#### Data extract:
=-=-=-=-=
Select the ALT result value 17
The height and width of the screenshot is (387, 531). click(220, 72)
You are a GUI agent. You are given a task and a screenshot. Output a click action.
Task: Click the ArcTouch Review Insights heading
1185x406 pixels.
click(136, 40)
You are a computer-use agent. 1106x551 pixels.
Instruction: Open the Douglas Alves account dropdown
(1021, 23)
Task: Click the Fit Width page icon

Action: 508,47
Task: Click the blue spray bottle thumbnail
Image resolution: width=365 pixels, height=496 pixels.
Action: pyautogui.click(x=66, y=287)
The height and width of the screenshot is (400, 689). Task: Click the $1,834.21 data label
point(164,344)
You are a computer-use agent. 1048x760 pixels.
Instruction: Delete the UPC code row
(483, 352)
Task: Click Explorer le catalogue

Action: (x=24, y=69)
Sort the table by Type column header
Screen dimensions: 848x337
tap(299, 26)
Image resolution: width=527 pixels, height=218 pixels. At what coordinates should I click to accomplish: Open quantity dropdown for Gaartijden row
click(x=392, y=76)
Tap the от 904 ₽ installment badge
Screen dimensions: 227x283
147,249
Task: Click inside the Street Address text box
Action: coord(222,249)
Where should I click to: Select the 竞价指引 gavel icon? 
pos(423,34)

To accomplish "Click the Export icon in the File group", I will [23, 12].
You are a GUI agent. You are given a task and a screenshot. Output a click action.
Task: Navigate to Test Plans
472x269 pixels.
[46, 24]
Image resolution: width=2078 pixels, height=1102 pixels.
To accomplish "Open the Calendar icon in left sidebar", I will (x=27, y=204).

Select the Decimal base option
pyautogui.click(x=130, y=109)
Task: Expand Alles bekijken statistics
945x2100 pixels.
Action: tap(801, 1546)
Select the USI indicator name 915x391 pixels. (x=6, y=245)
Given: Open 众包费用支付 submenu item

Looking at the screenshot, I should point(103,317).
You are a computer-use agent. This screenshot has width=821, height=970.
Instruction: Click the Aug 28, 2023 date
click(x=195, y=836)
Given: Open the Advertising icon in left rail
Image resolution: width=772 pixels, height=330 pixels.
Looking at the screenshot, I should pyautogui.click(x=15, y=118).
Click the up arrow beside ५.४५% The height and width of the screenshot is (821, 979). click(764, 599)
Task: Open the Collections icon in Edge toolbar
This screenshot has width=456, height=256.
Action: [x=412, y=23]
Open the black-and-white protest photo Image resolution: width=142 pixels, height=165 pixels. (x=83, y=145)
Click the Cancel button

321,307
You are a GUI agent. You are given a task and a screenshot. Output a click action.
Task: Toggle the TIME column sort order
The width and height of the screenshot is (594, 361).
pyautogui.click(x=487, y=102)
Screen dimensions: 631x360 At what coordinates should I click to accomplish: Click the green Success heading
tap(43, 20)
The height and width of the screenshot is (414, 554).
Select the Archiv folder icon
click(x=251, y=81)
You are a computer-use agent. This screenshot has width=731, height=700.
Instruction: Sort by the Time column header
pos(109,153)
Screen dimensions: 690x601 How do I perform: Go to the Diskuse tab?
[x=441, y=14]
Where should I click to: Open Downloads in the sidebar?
=-=-=-=-=
#### Work to complete:
Lay out every line of the items above as a JSON list of strings, one string per line, omitting blank lines.

#### Exercise answer:
[
  "Select the ALT result value 17",
  "The height and width of the screenshot is (387, 531). click(220, 72)",
  "You are a GUI agent. You are given a task and a screenshot. Output a click action.",
  "Task: Click the ArcTouch Review Insights heading",
  "1185x406 pixels.",
  "click(136, 40)",
  "You are a computer-use agent. 1106x551 pixels.",
  "Instruction: Open the Douglas Alves account dropdown",
  "(1021, 23)",
  "Task: Click the Fit Width page icon",
  "Action: 508,47",
  "Task: Click the blue spray bottle thumbnail",
  "Image resolution: width=365 pixels, height=496 pixels.",
  "Action: pyautogui.click(x=66, y=287)",
  "The height and width of the screenshot is (400, 689). Task: Click the $1,834.21 data label",
  "point(164,344)",
  "You are a computer-use agent. 1048x760 pixels.",
  "Instruction: Delete the UPC code row",
  "(483, 352)",
  "Task: Click Explorer le catalogue",
  "Action: (x=24, y=69)",
  "Sort the table by Type column header",
  "Screen dimensions: 848x337",
  "tap(299, 26)",
  "Image resolution: width=527 pixels, height=218 pixels. At what coordinates should I click to accomplish: Open quantity dropdown for Gaartijden row",
  "click(x=392, y=76)",
  "Tap the от 904 ₽ installment badge",
  "Screen dimensions: 227x283",
  "147,249",
  "Task: Click inside the Street Address text box",
  "Action: coord(222,249)",
  "Where should I click to: Select the 竞价指引 gavel icon? ",
  "pos(423,34)",
  "To accomplish \"Click the Export icon in the File group\", I will [23, 12].",
  "You are a GUI agent. You are given a task and a screenshot. Output a click action.",
  "Task: Navigate to Test Plans",
  "472x269 pixels.",
  "[46, 24]",
  "Image resolution: width=2078 pixels, height=1102 pixels.",
  "To accomplish \"Open the Calendar icon in left sidebar\", I will (x=27, y=204).",
  "Select the Decimal base option",
  "pyautogui.click(x=130, y=109)",
  "Task: Expand Alles bekijken statistics",
  "945x2100 pixels.",
  "Action: tap(801, 1546)",
  "Select the USI indicator name 915x391 pixels. (x=6, y=245)",
  "Given: Open 众包费用支付 submenu item",
  "Looking at the screenshot, I should point(103,317).",
  "You are a computer-use agent. This screenshot has width=821, height=970.",
  "Instruction: Click the Aug 28, 2023 date",
  "click(x=195, y=836)",
  "Given: Open the Advertising icon in left rail",
  "Image resolution: width=772 pixels, height=330 pixels.",
  "Looking at the screenshot, I should pyautogui.click(x=15, y=118).",
  "Click the up arrow beside ५.४५% The height and width of the screenshot is (821, 979). click(764, 599)",
  "Task: Open the Collections icon in Edge toolbar",
  "This screenshot has width=456, height=256.",
  "Action: [x=412, y=23]",
  "Open the black-and-white protest photo Image resolution: width=142 pixels, height=165 pixels. (x=83, y=145)",
  "Click the Cancel button",
  "321,307",
  "You are a GUI agent. You are given a task and a screenshot. Output a click action.",
  "Task: Toggle the TIME column sort order",
  "The width and height of the screenshot is (594, 361).",
  "pyautogui.click(x=487, y=102)",
  "Screen dimensions: 631x360 At what coordinates should I click to accomplish: Click the green Success heading",
  "tap(43, 20)",
  "The height and width of the screenshot is (414, 554).",
  "Select the Archiv folder icon",
  "click(x=251, y=81)",
  "You are a computer-use agent. This screenshot has width=731, height=700.",
  "Instruction: Sort by the Time column header",
  "pos(109,153)",
  "Screen dimensions: 690x601 How do I perform: Go to the Diskuse tab?",
  "[x=441, y=14]",
  "Where should I click to: Open Downloads in the sidebar?"
]